WHAT TO WORK ON → Quote everything from the line containing "high (1082, 1386)" down to the end of the data listing, word for word.

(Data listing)
┏━━
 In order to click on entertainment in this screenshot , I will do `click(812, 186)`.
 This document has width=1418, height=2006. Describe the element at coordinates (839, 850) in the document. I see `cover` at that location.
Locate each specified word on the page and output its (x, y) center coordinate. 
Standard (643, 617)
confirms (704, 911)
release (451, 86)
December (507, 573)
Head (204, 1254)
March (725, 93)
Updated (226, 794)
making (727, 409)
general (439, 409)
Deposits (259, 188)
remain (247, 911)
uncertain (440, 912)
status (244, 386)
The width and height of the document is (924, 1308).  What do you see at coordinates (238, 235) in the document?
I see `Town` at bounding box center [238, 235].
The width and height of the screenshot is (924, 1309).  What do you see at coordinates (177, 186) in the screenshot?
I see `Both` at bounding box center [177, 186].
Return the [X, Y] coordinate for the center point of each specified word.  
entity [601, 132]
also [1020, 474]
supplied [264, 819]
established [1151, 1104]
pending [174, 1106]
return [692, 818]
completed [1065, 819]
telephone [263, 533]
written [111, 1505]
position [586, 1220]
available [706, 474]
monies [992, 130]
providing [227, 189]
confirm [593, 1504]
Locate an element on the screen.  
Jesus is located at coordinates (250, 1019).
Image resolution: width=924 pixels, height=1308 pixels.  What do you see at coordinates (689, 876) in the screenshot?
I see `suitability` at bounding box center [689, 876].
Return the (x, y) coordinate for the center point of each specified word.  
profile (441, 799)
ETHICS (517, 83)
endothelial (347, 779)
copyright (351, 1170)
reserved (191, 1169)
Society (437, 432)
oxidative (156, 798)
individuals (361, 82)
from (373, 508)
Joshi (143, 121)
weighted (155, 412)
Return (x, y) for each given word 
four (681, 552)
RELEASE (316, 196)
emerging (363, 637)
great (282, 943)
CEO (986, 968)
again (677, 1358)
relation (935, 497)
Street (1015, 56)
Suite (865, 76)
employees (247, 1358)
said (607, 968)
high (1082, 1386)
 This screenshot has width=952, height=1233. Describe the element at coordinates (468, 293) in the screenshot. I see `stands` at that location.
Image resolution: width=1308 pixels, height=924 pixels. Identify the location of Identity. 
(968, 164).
┗━━
ANSWER IN FULL →
high (1082, 1386)
 This screenshot has width=952, height=1233. Describe the element at coordinates (468, 293) in the screenshot. I see `stands` at that location.
Image resolution: width=1308 pixels, height=924 pixels. Identify the location of Identity. 
(968, 164).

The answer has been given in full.